* [HOW TO COMPLETE THIS TASK] Your response should consist solely of the lines from the one containing "The height and width of the screenshot is (382, 677)." through the final line of the entries, repeated exactly.

* [EXERCISE INPUTS]

---

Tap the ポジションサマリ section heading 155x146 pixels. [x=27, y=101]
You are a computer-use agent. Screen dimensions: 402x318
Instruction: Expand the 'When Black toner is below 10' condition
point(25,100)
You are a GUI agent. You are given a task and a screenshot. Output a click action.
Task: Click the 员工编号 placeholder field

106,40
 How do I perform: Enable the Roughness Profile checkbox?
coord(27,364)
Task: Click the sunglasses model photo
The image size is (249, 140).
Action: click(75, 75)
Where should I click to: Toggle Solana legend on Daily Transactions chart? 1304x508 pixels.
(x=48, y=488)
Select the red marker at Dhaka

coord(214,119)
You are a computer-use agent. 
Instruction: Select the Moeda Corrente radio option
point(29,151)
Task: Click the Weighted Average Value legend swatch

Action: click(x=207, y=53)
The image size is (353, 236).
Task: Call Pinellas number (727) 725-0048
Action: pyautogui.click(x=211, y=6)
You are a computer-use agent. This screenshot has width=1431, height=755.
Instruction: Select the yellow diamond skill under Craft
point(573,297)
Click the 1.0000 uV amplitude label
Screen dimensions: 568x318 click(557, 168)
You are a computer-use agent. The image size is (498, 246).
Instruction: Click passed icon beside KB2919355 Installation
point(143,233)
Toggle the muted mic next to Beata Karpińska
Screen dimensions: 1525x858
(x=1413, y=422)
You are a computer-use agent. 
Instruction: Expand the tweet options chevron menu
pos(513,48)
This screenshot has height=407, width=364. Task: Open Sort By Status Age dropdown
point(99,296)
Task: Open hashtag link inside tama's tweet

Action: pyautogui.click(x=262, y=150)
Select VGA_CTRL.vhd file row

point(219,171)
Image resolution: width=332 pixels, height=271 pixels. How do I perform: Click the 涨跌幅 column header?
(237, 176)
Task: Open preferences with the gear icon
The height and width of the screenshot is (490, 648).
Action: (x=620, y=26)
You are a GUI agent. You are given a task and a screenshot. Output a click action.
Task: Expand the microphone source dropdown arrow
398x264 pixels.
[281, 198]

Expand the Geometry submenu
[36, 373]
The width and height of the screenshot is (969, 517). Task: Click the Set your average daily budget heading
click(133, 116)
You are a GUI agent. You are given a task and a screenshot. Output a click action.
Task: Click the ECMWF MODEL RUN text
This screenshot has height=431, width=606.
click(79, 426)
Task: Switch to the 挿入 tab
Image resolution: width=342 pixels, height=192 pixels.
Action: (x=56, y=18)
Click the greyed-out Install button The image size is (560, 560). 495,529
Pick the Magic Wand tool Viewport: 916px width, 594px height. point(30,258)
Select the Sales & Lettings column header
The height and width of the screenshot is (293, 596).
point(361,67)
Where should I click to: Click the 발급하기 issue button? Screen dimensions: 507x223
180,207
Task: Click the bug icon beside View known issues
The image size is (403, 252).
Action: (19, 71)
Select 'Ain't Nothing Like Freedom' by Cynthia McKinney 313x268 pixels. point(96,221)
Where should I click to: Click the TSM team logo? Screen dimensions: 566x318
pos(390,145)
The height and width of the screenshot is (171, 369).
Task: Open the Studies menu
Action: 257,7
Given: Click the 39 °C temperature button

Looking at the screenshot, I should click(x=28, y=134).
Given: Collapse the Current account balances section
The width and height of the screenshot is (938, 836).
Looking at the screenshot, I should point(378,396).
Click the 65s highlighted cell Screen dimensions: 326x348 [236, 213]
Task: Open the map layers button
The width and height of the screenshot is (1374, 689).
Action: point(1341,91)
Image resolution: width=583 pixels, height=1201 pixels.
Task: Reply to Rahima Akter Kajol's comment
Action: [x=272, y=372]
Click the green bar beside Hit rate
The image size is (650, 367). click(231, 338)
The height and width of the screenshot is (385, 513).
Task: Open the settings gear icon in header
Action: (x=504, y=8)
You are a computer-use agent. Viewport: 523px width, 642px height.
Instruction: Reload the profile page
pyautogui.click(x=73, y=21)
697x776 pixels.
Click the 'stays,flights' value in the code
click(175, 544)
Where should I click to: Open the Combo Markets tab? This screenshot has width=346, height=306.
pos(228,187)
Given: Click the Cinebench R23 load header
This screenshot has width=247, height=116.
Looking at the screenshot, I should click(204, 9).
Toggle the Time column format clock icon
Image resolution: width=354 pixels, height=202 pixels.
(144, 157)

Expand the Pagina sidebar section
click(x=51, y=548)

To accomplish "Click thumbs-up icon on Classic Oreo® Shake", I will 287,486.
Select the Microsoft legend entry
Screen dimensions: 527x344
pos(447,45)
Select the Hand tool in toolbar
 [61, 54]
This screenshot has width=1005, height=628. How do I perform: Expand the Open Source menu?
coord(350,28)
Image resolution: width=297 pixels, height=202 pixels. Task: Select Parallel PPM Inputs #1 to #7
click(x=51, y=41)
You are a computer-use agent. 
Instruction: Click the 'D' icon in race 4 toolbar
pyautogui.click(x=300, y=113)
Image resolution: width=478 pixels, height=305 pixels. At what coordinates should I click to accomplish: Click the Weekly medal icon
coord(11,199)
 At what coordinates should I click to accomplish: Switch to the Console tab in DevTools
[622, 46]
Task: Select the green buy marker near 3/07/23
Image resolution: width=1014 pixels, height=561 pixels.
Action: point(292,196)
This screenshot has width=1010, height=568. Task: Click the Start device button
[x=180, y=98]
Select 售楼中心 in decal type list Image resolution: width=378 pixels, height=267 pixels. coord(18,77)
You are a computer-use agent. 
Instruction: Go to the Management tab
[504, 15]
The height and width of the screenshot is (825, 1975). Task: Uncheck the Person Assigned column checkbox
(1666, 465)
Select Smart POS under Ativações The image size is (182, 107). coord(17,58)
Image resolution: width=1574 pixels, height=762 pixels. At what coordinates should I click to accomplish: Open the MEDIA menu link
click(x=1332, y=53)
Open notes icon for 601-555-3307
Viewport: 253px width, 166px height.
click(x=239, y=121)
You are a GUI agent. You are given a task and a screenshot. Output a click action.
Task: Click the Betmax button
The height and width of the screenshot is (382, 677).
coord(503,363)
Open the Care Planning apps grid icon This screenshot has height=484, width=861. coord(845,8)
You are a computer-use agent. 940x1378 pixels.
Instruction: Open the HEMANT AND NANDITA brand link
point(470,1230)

---

* [SOLVED PROBLEM]
The height and width of the screenshot is (382, 677).
coord(503,363)
Open the Care Planning apps grid icon This screenshot has height=484, width=861. coord(845,8)
You are a computer-use agent. 940x1378 pixels.
Instruction: Open the HEMANT AND NANDITA brand link
point(470,1230)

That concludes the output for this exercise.